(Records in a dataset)
○ ○ ○
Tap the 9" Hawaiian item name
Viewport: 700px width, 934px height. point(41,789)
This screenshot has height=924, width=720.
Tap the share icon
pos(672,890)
○ ○ ○
# THE TASK
Change each "Tap" in the data to "Click" and give all the data again, leaving everything else as it is.

# TASK RESULT
Click the 9" Hawaiian item name
Viewport: 700px width, 934px height. point(41,789)
This screenshot has height=924, width=720.
Click the share icon
pos(672,890)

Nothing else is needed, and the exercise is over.